▶ [Exercise aim]: The records below are to be quoted in full; please keep every word exact.

▶ [Data provided]:
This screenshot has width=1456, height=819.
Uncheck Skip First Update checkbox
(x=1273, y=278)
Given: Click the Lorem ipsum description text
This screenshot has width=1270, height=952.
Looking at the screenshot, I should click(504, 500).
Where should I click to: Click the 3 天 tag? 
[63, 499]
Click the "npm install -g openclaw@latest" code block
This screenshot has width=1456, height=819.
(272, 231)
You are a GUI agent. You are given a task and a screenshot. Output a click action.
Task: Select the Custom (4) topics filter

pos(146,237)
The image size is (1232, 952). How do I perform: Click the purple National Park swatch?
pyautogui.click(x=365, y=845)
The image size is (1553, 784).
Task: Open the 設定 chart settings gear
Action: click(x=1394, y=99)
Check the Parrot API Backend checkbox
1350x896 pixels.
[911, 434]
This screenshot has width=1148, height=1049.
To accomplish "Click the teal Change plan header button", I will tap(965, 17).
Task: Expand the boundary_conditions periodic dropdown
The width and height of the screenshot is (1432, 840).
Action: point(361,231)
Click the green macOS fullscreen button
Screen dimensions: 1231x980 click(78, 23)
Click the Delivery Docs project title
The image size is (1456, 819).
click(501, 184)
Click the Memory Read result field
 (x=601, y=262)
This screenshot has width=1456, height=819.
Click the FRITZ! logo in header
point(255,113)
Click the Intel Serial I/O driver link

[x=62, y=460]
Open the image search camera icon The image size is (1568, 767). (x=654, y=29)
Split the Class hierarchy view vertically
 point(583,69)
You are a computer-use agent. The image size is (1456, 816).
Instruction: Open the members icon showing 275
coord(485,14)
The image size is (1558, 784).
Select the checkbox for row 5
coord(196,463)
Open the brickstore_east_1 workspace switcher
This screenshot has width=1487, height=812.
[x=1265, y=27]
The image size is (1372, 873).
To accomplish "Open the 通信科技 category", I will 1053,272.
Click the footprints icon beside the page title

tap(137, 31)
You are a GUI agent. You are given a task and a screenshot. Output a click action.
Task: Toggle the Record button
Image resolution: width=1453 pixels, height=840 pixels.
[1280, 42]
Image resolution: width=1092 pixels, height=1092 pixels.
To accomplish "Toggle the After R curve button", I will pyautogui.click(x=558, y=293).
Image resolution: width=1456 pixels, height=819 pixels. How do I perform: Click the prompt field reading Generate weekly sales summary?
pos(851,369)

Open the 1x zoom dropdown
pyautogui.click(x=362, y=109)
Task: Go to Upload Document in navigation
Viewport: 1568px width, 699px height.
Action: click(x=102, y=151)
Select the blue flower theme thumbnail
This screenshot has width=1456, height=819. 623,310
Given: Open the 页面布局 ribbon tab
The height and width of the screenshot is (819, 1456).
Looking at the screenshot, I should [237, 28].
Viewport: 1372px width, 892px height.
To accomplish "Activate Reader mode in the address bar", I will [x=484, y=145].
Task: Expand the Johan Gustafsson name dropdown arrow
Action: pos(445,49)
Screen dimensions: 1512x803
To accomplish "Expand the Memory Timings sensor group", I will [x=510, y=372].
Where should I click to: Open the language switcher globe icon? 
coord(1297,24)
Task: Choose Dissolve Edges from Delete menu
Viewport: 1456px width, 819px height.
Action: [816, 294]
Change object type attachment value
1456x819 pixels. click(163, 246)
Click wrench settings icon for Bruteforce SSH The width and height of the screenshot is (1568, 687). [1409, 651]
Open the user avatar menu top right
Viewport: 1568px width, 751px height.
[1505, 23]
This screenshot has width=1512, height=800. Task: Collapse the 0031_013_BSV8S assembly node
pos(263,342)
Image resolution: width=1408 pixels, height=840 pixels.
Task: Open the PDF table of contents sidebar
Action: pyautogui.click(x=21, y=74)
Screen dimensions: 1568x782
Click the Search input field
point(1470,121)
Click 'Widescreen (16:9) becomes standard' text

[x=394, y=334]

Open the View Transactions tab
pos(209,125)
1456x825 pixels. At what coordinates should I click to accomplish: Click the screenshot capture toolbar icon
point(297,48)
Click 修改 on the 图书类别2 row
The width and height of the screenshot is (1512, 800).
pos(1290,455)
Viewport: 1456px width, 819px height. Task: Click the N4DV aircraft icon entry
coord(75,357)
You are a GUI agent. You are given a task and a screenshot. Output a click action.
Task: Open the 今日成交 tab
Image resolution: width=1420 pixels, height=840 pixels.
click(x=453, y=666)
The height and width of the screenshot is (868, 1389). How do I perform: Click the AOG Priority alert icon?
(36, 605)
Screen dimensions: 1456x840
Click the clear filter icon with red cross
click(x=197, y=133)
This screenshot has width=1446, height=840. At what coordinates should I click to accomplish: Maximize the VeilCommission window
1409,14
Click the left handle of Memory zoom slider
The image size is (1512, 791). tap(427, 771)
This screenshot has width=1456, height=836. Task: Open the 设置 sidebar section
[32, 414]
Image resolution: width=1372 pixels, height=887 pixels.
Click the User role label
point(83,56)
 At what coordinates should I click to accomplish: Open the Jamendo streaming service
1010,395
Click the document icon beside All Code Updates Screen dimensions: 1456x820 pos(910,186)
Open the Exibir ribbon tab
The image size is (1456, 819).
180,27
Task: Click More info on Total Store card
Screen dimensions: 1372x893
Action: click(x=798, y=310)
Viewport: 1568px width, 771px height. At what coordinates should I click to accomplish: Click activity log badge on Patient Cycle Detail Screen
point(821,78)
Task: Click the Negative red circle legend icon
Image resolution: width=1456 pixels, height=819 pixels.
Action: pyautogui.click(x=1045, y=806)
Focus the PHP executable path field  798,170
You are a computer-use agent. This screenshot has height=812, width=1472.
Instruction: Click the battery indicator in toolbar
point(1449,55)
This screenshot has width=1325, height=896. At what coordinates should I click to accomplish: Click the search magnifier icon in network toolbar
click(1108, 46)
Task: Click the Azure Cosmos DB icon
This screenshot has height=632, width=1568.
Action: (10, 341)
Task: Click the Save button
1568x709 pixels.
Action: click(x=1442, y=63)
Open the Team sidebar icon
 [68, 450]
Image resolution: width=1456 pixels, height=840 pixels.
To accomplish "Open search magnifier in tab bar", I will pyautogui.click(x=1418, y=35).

▶ [Solution to this task]:
This screenshot has width=1456, height=819.
Uncheck Skip First Update checkbox
(x=1273, y=278)
Given: Click the Lorem ipsum description text
This screenshot has width=1270, height=952.
Looking at the screenshot, I should click(504, 500).
Where should I click to: Click the 3 天 tag? 
[63, 499]
Click the "npm install -g openclaw@latest" code block
This screenshot has width=1456, height=819.
(272, 231)
You are a GUI agent. You are given a task and a screenshot. Output a click action.
Task: Select the Custom (4) topics filter

pos(146,237)
The image size is (1232, 952). How do I perform: Click the purple National Park swatch?
pyautogui.click(x=365, y=845)
The image size is (1553, 784).
Task: Open the 設定 chart settings gear
Action: click(x=1394, y=99)
Check the Parrot API Backend checkbox
1350x896 pixels.
[911, 434]
This screenshot has width=1148, height=1049.
To accomplish "Click the teal Change plan header button", I will tap(965, 17).
Task: Expand the boundary_conditions periodic dropdown
The width and height of the screenshot is (1432, 840).
Action: point(361,231)
Click the green macOS fullscreen button
Screen dimensions: 1231x980 click(78, 23)
Click the Delivery Docs project title
The image size is (1456, 819).
click(501, 184)
Click the Memory Read result field
 (x=601, y=262)
This screenshot has width=1456, height=819.
Click the FRITZ! logo in header
point(255,113)
Click the Intel Serial I/O driver link

[x=62, y=460]
Open the image search camera icon The image size is (1568, 767). (x=654, y=29)
Split the Class hierarchy view vertically
 point(583,69)
You are a computer-use agent. The image size is (1456, 816).
Instruction: Open the members icon showing 275
coord(485,14)
The image size is (1558, 784).
Select the checkbox for row 5
coord(196,463)
Open the brickstore_east_1 workspace switcher
This screenshot has width=1487, height=812.
[x=1265, y=27]
The image size is (1372, 873).
To accomplish "Open the 通信科技 category", I will 1053,272.
Click the footprints icon beside the page title

tap(137, 31)
You are a GUI agent. You are given a task and a screenshot. Output a click action.
Task: Toggle the Record button
Image resolution: width=1453 pixels, height=840 pixels.
[1280, 42]
Image resolution: width=1092 pixels, height=1092 pixels.
To accomplish "Toggle the After R curve button", I will pyautogui.click(x=558, y=293).
Image resolution: width=1456 pixels, height=819 pixels. How do I perform: Click the prompt field reading Generate weekly sales summary?
pos(851,369)

Open the 1x zoom dropdown
pyautogui.click(x=362, y=109)
Task: Go to Upload Document in navigation
Viewport: 1568px width, 699px height.
Action: click(x=102, y=151)
Select the blue flower theme thumbnail
This screenshot has width=1456, height=819. 623,310
Given: Open the 页面布局 ribbon tab
The height and width of the screenshot is (819, 1456).
Looking at the screenshot, I should [237, 28].
Viewport: 1372px width, 892px height.
To accomplish "Activate Reader mode in the address bar", I will [x=484, y=145].
Task: Expand the Johan Gustafsson name dropdown arrow
Action: pos(445,49)
Screen dimensions: 1512x803
To accomplish "Expand the Memory Timings sensor group", I will [x=510, y=372].
Where should I click to: Open the language switcher globe icon? 
coord(1297,24)
Task: Choose Dissolve Edges from Delete menu
Viewport: 1456px width, 819px height.
Action: [816, 294]
Change object type attachment value
1456x819 pixels. click(163, 246)
Click wrench settings icon for Bruteforce SSH The width and height of the screenshot is (1568, 687). [1409, 651]
Open the user avatar menu top right
Viewport: 1568px width, 751px height.
[1505, 23]
This screenshot has width=1512, height=800. Task: Collapse the 0031_013_BSV8S assembly node
pos(263,342)
Image resolution: width=1408 pixels, height=840 pixels.
Task: Open the PDF table of contents sidebar
Action: pyautogui.click(x=21, y=74)
Screen dimensions: 1568x782
Click the Search input field
point(1470,121)
Click 'Widescreen (16:9) becomes standard' text

[x=394, y=334]

Open the View Transactions tab
pos(209,125)
1456x825 pixels. At what coordinates should I click to accomplish: Click the screenshot capture toolbar icon
point(297,48)
Click 修改 on the 图书类别2 row
The width and height of the screenshot is (1512, 800).
pos(1290,455)
Viewport: 1456px width, 819px height. Task: Click the N4DV aircraft icon entry
coord(75,357)
You are a GUI agent. You are given a task and a screenshot. Output a click action.
Task: Open the 今日成交 tab
Image resolution: width=1420 pixels, height=840 pixels.
click(x=453, y=666)
The height and width of the screenshot is (868, 1389). How do I perform: Click the AOG Priority alert icon?
(36, 605)
Screen dimensions: 1456x840
Click the clear filter icon with red cross
click(x=197, y=133)
This screenshot has width=1446, height=840. At what coordinates should I click to accomplish: Maximize the VeilCommission window
1409,14
Click the left handle of Memory zoom slider
The image size is (1512, 791). tap(427, 771)
This screenshot has width=1456, height=836. Task: Open the 设置 sidebar section
[32, 414]
Image resolution: width=1372 pixels, height=887 pixels.
Click the User role label
point(83,56)
 At what coordinates should I click to accomplish: Open the Jamendo streaming service
1010,395
Click the document icon beside All Code Updates Screen dimensions: 1456x820 pos(910,186)
Open the Exibir ribbon tab
The image size is (1456, 819).
180,27
Task: Click More info on Total Store card
Screen dimensions: 1372x893
Action: click(x=798, y=310)
Viewport: 1568px width, 771px height. At what coordinates should I click to accomplish: Click activity log badge on Patient Cycle Detail Screen
point(821,78)
Task: Click the Negative red circle legend icon
Image resolution: width=1456 pixels, height=819 pixels.
Action: pyautogui.click(x=1045, y=806)
Focus the PHP executable path field  798,170
You are a computer-use agent. This screenshot has height=812, width=1472.
Instruction: Click the battery indicator in toolbar
point(1449,55)
This screenshot has width=1325, height=896. At what coordinates should I click to accomplish: Click the search magnifier icon in network toolbar
click(1108, 46)
Task: Click the Azure Cosmos DB icon
This screenshot has height=632, width=1568.
Action: (10, 341)
Task: Click the Save button
1568x709 pixels.
Action: click(x=1442, y=63)
Open the Team sidebar icon
 [68, 450]
Image resolution: width=1456 pixels, height=840 pixels.
To accomplish "Open search magnifier in tab bar", I will pyautogui.click(x=1418, y=35).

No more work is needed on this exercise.